Anonymous attacca il sito della Polizia e rende pubbliche migliaia di informazioni riservate
di Francesco Pirillo
Anonymous colpisce ancora. Dopo aver attaccato virtualmente il sito di Trenitalia, Equitalia, dell’Enel, del Ministero della Difesa e dell’Interno, quello dei Carabinieri e del Vaticano, lunedì è toccato al sito della Polizia di Stato. Hanno trafugato tra i server della Polizia ed hanno reso noto, sul loro sito, verbali delle manifestazioni e numeri di telefoni cellulari privati, email di ogni calibro e buste paga degli agenti.
“Da settimane ci divertiamo a curiosare nei vostri server, nelle vostre e-mail, i vostri portali, documenti, verbali e molto altro. Siamo in possesso di una notevole mole di materiale: ad esempio documenti sui sistemi di intercettazioni, tabulati, microspie di ultima generazione, attività sotto copertura; file riguardanti i Notav e i dissidenti; varie circolari ma anche numerose mail, alcune delle quali dimostrano la vostra disonestà (ad esempio una comunicazione in cui vi viene spiegato come appropriarvi dell’arma sequestrata ad un uomo straniero senza incorrere nel reato di ricettazione). Il livello di sicurezza dei vostri sistemi, al contrario di quanto pensassimo, è davvero scadente, e noi ne approfittiamo per prenderci la nostra vendetta. Is there any problem, Officer?”
Le notizie riguardano le questure e gli uffici sparsi per il territorio italiano e si riferiscono a dati che vanno dal 1998 ad oggi. 1,3 gigabyte di file, divisi per cartelle, sono a disposizione di chiunque visiti il loro sito. Una diffusione coatta di quello che sembrava fino ad oggi irraggiungibile e altamente segreto. Gli hacker hanno reso vulnerabili i sistemi nazionali ed internazionali di monitoraggio, controllo e divulgazione di tutto quello che a loro sembra ingiusto e a cui hanno dichiarato guerra. Anonymous utilizza la rete per combattere ciò che loro non condividono e definiti “uno stormo di uccelli che viaggia insieme nella stessa direzione” riescono ad entrare nelle viscere del sistema colpendo al cuore.
La rete crea uno scudo di protezione che fa sì che l’anonimato rimanga tale e il prolungamento di esso assicura una duratura efficacia nella lotta. Nella parte finale del loro discorso si legge: “Rivendichiamo a gran voce: l’introduzione del reato di tortura che prevenga il ripetersi di carneficine già note e attribuisca una pena a chi, nascosto dietro una divisa, si accanisce sulla dignità umana; la telesorveglianza continua di ogni luogo in cui le Forze dell’ordine svolgono il proprio ruolo, al fine di prevenire abusi e documentarli nel caso si verifichino.
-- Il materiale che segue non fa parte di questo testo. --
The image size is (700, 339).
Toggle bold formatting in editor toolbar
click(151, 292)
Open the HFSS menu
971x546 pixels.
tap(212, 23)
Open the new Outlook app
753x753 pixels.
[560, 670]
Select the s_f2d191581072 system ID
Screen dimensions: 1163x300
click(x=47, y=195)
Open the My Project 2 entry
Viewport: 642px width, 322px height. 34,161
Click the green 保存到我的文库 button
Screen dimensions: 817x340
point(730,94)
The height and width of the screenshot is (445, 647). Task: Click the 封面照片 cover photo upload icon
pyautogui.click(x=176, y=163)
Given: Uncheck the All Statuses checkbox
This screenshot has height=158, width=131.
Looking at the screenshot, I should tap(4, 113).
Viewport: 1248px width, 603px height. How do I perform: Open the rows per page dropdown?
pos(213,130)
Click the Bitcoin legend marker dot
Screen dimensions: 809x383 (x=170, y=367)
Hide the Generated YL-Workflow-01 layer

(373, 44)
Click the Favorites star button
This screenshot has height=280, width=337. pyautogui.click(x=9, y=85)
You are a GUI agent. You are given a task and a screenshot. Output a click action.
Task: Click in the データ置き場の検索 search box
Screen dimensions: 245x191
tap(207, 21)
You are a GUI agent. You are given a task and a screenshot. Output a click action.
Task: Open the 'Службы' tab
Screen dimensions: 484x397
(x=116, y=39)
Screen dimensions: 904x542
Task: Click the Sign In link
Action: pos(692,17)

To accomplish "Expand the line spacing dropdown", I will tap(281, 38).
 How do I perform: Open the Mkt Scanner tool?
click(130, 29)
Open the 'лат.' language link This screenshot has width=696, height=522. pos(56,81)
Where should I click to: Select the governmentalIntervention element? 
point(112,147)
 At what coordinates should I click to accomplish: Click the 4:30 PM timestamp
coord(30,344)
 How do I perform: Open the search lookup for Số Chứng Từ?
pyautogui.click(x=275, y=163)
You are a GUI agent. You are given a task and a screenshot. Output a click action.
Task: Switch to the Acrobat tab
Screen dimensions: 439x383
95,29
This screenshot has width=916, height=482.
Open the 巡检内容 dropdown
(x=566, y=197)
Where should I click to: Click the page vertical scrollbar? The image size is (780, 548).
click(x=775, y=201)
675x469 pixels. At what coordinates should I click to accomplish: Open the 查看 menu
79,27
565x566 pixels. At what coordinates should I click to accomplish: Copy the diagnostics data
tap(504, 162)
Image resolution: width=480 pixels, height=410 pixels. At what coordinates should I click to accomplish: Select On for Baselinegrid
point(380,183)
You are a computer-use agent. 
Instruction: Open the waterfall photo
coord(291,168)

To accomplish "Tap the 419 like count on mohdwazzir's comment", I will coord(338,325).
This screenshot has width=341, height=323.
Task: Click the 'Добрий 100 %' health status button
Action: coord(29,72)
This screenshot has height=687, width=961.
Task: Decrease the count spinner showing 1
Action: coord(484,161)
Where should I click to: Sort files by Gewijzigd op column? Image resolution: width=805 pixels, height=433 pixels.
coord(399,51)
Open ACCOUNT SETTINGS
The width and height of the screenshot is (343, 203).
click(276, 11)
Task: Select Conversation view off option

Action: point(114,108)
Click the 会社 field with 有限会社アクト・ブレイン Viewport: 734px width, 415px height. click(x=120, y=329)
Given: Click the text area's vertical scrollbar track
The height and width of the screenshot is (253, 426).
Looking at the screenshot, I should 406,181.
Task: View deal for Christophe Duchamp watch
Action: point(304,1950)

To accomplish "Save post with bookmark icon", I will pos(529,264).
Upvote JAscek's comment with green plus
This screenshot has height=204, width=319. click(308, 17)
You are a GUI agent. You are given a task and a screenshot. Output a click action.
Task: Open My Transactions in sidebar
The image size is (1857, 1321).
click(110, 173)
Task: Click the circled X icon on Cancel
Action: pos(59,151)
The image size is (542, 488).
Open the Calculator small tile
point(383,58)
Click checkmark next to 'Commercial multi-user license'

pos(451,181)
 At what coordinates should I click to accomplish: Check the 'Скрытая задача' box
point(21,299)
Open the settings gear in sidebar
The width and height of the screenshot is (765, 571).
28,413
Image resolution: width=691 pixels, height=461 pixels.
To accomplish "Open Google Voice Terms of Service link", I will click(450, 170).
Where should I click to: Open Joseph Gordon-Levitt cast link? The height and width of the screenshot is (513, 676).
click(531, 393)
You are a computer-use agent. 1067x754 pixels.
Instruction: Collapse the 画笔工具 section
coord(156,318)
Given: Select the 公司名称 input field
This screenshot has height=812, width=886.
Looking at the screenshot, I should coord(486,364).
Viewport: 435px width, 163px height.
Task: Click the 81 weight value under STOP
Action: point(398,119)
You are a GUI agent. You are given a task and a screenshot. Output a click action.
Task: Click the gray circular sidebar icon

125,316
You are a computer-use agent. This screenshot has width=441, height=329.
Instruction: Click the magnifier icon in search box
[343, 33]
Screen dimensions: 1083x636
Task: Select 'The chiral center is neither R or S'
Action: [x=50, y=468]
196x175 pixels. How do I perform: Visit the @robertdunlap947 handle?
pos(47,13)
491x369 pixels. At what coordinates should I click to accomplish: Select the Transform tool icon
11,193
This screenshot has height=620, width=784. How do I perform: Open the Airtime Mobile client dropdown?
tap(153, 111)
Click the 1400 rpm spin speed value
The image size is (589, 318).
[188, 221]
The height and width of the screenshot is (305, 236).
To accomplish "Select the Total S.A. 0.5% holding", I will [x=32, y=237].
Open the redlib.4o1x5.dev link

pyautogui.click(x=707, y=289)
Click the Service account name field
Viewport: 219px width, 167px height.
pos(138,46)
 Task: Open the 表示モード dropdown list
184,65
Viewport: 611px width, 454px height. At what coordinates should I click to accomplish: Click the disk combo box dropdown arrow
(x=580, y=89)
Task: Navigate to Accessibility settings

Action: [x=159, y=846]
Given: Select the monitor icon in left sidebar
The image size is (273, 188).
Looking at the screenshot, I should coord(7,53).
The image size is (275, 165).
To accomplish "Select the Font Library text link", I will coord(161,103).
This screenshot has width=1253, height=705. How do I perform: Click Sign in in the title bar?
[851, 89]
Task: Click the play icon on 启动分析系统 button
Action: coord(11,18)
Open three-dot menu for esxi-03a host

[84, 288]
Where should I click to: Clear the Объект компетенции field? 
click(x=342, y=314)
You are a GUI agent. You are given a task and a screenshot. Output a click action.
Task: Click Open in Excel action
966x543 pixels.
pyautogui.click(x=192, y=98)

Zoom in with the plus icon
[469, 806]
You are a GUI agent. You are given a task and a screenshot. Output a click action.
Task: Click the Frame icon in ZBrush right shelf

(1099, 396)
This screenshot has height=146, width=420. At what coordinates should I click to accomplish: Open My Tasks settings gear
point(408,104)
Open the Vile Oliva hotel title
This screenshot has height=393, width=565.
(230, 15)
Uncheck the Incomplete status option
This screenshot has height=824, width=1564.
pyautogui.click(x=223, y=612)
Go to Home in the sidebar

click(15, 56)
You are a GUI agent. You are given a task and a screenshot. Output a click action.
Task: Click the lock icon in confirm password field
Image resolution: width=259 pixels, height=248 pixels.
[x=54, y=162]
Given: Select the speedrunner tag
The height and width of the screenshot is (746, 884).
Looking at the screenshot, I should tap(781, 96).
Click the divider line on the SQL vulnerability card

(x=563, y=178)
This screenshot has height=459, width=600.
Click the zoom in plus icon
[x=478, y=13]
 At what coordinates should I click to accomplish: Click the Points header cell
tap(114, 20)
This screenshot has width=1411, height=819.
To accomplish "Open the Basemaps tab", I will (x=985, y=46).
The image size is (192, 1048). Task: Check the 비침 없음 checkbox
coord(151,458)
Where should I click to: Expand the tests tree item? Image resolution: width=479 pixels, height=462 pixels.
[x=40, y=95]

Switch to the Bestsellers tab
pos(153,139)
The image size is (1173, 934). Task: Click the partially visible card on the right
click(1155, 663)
Le immagini dovranno essere disponibili pubblicamente e in tempo reale per facilitare la denuncia di torture e maltrattamenti; l’apposizione di un codice ben visibile sulle divise, al fine di identificare facilmente un agente in tenuta antisommossa; che le forze dell’ordine, almeno durante il servizio di sorveglianza dei cortei, siano disarmate”.